Liquid - Liquid Devices
Conventional thermoelectric modules require a physical envelope that contains the TE materials and electrical connections in a form suitable for integration into larger systems. The design of conventional thermoelectric modules (i.e. their configuration and the materials used) introduces thermal and electrical parasitic losses that compromise each module's performance. BSST has developed proprietary designs that simplify the system by eliminating thermal electrical interfaces. The resulting configurations are more cost effective, efficient, reliable, and are generally more compact (i.e. they have a higher power density).
The image shown here is of a stack of BSST TE devices that were specifically designed to notably reduce thermal and electrical losses while offering a structurally stable compact configuration. The stack was designed to remove heat from a primary liquid stream that passes through the stack, and expel that heat into a separate waste liquid stream that also flows through and then out of the stack. The individual TE devices, which are the building blocks of the stack, are made of a conducting metal (copper in this case), are hollow, and are connected so that the primary and waste heat liquid streams flow through alternating devices in the stack.

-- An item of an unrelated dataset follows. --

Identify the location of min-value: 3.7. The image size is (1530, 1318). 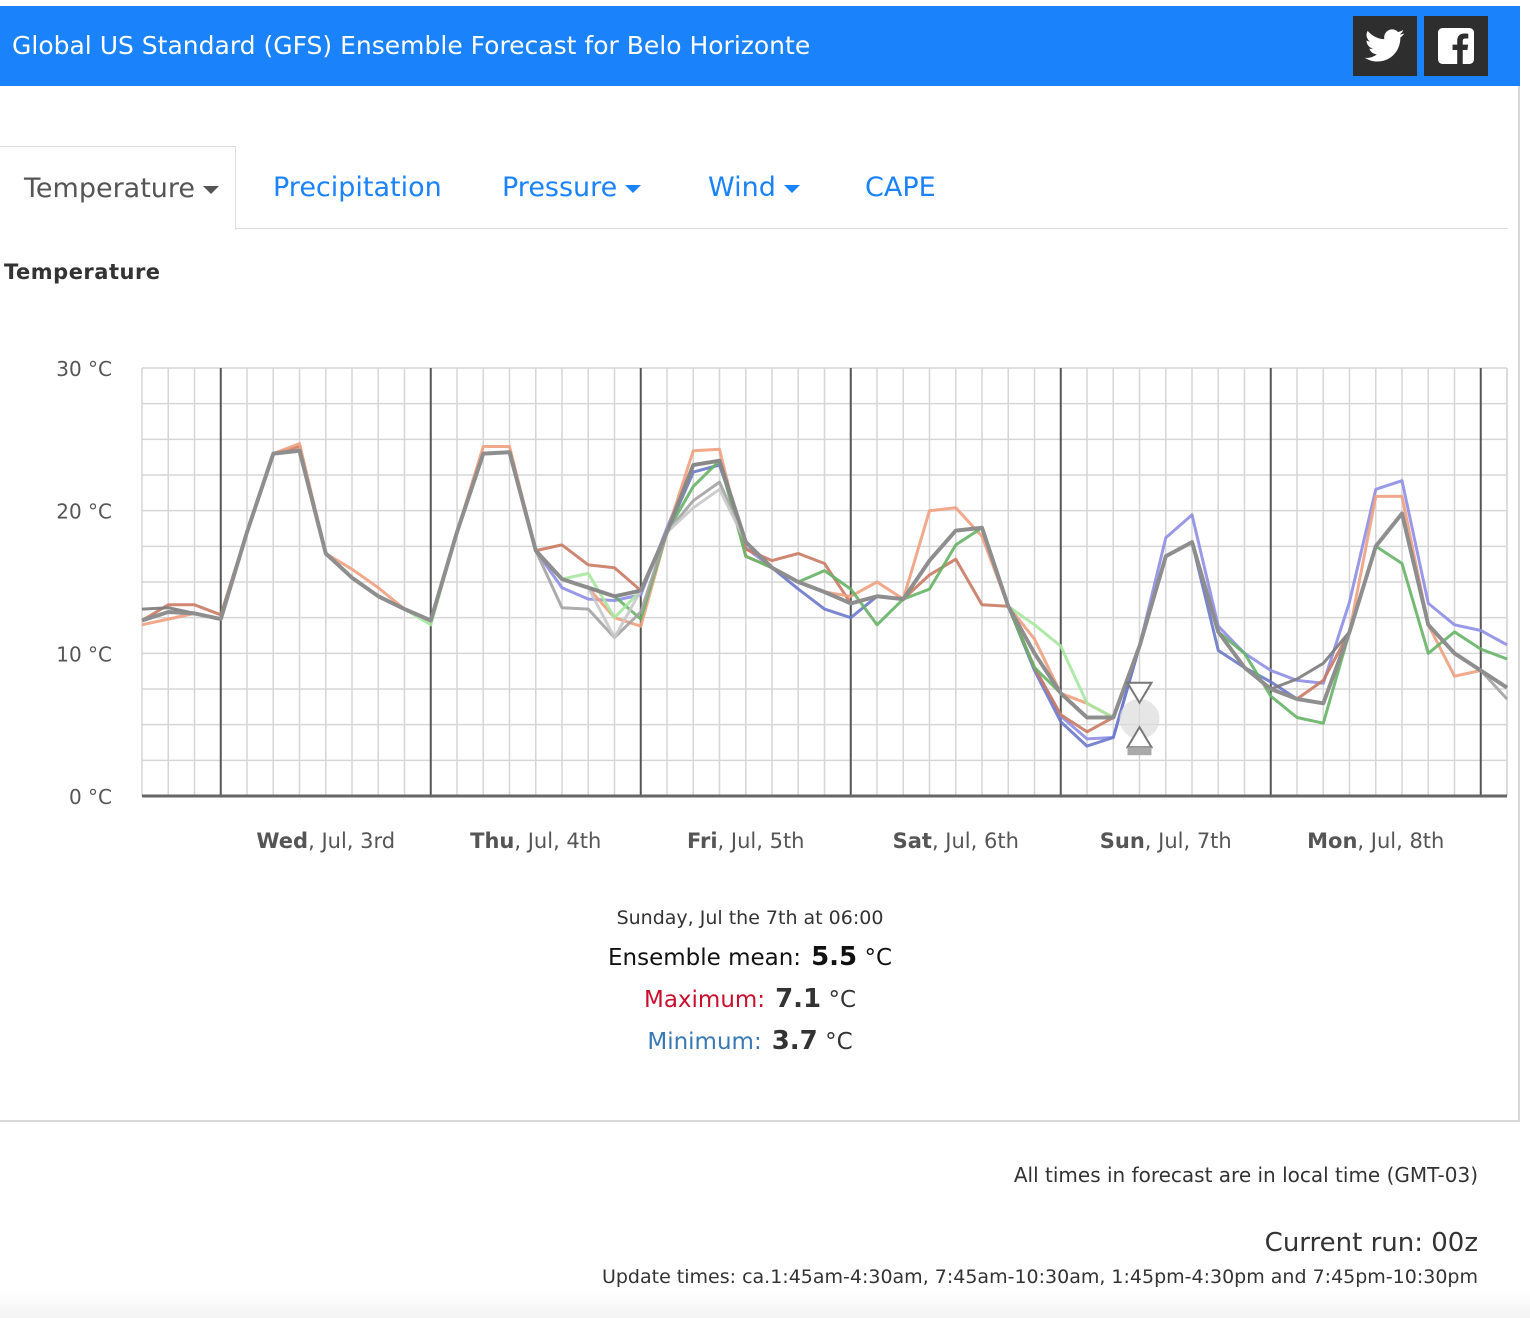
(794, 1041).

Each of the TE devices is conductive. Because of this conductivity, the devices are able to pump heat from the primary liquid stream to the waste liquid stream when they are both flowing and an electrical current is passed through the stack. When a number of stacks are assembled as a unit, the unit can dissipate a larger amount of heat while offering a relatively small footprint that does not have any moving parts. Such a unit is capable of effectively cooling such things as an enclosed high heat-generating electronics system or passengers in an automobile.
While the particular TE stack shown and discussed here represents an early generation of advanced BSST thermoelectrics (due to client confidentiality), it is representative of BSST's progressive approach to the development of thermoelectric cooling and heating system platforms.